Figure 1.

Overview of the major oxidant and antioxidant systems in skeletal muscle. Mitochondrial respiration shifts from state 4 to active state 3 when muscle contractions start, which is characterized by a lower superoxide (O₂^•−) production than at rest. NADPH oxidase (NOX) enzymes become activated in response to sarcolemma depolarization, ATP release, and fiber stretching associated with exercise. NOX2 resides in the plasma membrane and transverse tubules, and it is the main source for cytosolic O₂^•− generation in contracting muscle. NOX4 was reported to localize in the sarcoplasmic reticulum and mitochondrial intermembrane space.
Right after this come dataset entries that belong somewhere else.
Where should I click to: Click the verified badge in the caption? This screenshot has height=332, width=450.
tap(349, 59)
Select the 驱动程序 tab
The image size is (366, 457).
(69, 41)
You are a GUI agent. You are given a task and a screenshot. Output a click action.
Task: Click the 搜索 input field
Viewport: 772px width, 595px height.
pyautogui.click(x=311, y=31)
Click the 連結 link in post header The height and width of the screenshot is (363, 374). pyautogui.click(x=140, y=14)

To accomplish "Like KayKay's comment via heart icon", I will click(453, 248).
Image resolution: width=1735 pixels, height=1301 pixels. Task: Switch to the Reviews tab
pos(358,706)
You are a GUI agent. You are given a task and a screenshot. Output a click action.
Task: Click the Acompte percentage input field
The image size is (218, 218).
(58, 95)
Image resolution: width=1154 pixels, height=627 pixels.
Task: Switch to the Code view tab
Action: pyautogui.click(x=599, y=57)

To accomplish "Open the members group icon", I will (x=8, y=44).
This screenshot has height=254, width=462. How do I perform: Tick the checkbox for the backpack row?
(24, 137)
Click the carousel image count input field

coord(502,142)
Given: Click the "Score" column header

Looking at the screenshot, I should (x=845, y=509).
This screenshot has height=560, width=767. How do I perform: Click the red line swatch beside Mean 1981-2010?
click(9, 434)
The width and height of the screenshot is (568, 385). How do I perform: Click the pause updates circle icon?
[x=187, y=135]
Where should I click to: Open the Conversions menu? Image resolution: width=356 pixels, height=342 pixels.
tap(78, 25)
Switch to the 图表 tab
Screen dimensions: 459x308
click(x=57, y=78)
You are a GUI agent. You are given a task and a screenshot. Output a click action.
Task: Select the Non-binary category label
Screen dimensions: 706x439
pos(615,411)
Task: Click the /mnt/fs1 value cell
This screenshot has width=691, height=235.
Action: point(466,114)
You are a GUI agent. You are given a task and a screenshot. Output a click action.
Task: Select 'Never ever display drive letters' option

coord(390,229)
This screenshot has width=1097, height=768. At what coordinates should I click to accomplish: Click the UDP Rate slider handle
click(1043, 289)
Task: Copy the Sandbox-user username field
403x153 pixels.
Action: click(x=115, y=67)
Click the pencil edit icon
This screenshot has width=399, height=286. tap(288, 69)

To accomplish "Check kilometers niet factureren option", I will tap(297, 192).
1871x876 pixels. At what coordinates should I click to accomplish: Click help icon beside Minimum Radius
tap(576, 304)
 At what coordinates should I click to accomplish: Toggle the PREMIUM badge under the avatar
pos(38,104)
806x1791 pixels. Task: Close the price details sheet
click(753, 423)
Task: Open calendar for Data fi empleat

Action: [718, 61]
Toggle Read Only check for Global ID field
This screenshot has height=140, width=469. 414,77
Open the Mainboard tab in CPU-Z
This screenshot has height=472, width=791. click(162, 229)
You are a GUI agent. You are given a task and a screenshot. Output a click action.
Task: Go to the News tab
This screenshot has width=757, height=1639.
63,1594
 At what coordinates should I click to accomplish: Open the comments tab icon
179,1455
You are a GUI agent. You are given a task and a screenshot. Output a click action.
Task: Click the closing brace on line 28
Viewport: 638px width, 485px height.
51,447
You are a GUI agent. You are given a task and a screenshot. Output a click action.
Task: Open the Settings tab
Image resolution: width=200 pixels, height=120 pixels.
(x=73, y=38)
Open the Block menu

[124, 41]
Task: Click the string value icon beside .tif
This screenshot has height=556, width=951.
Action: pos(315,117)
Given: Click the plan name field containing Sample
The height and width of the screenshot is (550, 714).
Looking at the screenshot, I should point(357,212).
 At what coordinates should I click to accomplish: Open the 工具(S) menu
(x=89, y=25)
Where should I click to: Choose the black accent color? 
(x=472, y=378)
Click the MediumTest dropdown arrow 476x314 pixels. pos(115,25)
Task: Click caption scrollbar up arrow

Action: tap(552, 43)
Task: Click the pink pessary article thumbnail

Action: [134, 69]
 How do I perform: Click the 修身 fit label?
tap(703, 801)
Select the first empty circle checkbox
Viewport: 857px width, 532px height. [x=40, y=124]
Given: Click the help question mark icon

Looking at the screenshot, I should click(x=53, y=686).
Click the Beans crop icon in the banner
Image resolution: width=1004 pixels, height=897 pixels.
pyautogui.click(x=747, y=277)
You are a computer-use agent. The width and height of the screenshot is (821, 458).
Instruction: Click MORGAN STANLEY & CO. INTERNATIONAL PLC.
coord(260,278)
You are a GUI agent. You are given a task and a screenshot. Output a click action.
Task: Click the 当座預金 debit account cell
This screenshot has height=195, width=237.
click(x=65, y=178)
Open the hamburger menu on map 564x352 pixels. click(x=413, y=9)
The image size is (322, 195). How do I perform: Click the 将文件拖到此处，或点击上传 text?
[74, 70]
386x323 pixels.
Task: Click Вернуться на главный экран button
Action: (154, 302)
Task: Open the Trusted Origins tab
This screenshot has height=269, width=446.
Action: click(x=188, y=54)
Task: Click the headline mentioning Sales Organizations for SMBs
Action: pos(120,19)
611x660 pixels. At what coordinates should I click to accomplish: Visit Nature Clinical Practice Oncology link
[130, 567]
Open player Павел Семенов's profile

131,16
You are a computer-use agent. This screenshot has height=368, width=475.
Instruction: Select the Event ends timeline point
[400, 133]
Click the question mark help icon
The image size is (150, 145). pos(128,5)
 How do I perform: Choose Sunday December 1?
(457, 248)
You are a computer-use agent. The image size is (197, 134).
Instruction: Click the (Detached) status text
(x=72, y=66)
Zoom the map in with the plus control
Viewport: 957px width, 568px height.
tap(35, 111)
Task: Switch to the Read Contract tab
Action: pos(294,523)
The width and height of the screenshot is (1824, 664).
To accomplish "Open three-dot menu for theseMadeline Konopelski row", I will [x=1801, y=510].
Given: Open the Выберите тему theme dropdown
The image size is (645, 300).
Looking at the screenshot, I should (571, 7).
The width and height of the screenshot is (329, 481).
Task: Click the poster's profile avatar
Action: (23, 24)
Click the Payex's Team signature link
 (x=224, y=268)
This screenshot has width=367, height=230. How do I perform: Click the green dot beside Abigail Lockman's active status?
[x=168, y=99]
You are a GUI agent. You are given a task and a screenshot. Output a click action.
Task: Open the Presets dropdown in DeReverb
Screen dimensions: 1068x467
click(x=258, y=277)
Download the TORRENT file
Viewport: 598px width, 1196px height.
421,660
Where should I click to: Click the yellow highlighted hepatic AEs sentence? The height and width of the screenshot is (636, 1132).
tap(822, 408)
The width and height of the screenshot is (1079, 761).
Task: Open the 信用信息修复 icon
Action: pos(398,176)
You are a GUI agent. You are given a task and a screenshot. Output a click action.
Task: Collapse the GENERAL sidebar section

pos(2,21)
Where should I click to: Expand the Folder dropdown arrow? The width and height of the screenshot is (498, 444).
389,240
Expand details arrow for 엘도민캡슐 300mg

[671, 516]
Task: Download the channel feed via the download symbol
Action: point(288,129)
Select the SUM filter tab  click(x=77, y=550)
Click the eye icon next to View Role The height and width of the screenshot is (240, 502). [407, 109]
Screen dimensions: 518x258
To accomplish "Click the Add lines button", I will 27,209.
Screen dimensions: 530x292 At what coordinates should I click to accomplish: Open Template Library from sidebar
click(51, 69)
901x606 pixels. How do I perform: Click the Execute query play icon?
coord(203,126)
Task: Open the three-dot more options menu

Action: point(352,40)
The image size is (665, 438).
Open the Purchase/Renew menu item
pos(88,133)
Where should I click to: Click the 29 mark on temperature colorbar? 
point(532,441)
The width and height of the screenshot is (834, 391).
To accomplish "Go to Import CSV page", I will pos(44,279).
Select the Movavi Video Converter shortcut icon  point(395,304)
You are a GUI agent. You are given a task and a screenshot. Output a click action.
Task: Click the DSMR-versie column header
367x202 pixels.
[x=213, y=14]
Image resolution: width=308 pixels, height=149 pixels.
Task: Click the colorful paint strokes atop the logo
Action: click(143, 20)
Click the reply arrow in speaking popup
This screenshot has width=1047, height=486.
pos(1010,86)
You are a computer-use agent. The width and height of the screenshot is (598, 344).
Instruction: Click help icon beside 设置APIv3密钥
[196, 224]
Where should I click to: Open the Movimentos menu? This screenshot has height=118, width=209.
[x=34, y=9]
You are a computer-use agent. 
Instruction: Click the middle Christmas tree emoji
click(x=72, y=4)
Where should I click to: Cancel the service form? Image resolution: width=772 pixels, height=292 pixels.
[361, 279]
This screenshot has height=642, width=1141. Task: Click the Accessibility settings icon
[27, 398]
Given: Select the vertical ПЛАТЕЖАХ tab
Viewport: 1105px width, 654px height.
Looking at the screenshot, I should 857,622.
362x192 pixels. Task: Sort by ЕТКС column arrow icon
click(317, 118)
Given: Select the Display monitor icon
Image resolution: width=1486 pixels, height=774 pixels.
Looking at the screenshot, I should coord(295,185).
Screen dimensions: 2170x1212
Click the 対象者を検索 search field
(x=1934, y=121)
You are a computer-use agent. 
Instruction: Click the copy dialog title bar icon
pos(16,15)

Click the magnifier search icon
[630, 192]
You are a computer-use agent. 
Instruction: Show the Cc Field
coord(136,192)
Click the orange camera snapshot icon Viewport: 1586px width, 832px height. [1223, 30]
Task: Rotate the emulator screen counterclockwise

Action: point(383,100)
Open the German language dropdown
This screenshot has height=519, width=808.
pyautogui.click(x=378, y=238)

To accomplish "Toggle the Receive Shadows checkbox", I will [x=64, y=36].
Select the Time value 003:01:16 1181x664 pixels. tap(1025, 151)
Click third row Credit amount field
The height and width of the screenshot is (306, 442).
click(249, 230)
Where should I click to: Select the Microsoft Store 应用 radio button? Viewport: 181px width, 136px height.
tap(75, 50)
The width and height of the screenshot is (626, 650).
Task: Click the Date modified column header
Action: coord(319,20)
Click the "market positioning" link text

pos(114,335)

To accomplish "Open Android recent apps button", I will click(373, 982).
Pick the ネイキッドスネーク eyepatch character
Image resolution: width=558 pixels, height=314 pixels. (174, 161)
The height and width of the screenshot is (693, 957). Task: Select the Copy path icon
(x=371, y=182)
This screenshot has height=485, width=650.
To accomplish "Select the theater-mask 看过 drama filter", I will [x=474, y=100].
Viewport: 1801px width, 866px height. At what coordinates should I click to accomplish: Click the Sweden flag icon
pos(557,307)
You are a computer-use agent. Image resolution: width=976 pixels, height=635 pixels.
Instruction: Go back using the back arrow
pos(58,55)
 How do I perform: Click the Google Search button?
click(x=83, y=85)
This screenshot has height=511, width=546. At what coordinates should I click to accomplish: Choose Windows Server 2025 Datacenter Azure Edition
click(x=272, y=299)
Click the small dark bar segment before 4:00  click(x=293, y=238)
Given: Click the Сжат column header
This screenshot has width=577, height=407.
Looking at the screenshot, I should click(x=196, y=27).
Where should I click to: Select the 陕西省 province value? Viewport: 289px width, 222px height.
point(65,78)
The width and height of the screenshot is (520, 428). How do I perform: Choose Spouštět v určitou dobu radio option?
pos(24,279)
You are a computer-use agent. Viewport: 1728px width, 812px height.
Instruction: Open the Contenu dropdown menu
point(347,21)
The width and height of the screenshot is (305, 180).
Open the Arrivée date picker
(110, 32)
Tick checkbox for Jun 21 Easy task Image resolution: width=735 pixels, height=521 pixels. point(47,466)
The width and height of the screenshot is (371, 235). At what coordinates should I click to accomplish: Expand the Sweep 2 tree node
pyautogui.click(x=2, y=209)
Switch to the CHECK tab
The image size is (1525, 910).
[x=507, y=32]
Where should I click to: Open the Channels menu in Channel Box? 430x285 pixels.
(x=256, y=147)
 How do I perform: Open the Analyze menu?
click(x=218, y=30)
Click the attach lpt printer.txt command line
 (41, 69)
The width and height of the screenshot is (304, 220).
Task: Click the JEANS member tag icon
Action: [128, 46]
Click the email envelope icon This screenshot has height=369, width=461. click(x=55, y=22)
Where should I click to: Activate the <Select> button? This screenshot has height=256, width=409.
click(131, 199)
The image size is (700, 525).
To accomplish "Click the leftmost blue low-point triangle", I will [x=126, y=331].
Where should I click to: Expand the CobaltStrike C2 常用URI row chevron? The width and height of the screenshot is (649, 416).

Xanthine oxidase (XO) is abundant in endothelial cells and activates via increases in shear stresses applied to skeletal muscle and ATP hydrolysis. The release of polyunsaturated fatty acids (PUFAs) from plasma membrane is stimulated by phospholipase A₂ (PLA₂), and the released free PUFAs are subsequently oxidized by lipoxygenase (LOX). The formed O₂^•− is detoxified with the assistance of superoxide dismutase (SOD), catalase (CAT), glutathione peroxidase (GPx), peroxiredoxin (PRDX) or thioredoxin (TRX). The PRDX-mediated reduction in H₂O₂ uses TRX as the electron donor. In the course of the reaction, one sulfhydryl group of the cysteine residues in PRDX is oxidized and a disulfide bridge is formed. Then, the disulfide bridge is reduced by TRX at the expense of NADPH oxidation. Abbreviations: DHPR, dihydropyridine receptor; ETC, mitochondrial electron transport chain; GR, glutathione reductase; RyR1, ryanodine receptor 1; TR3, thioredoxin reductase 3; VDAC, voltage-dependent anion channel.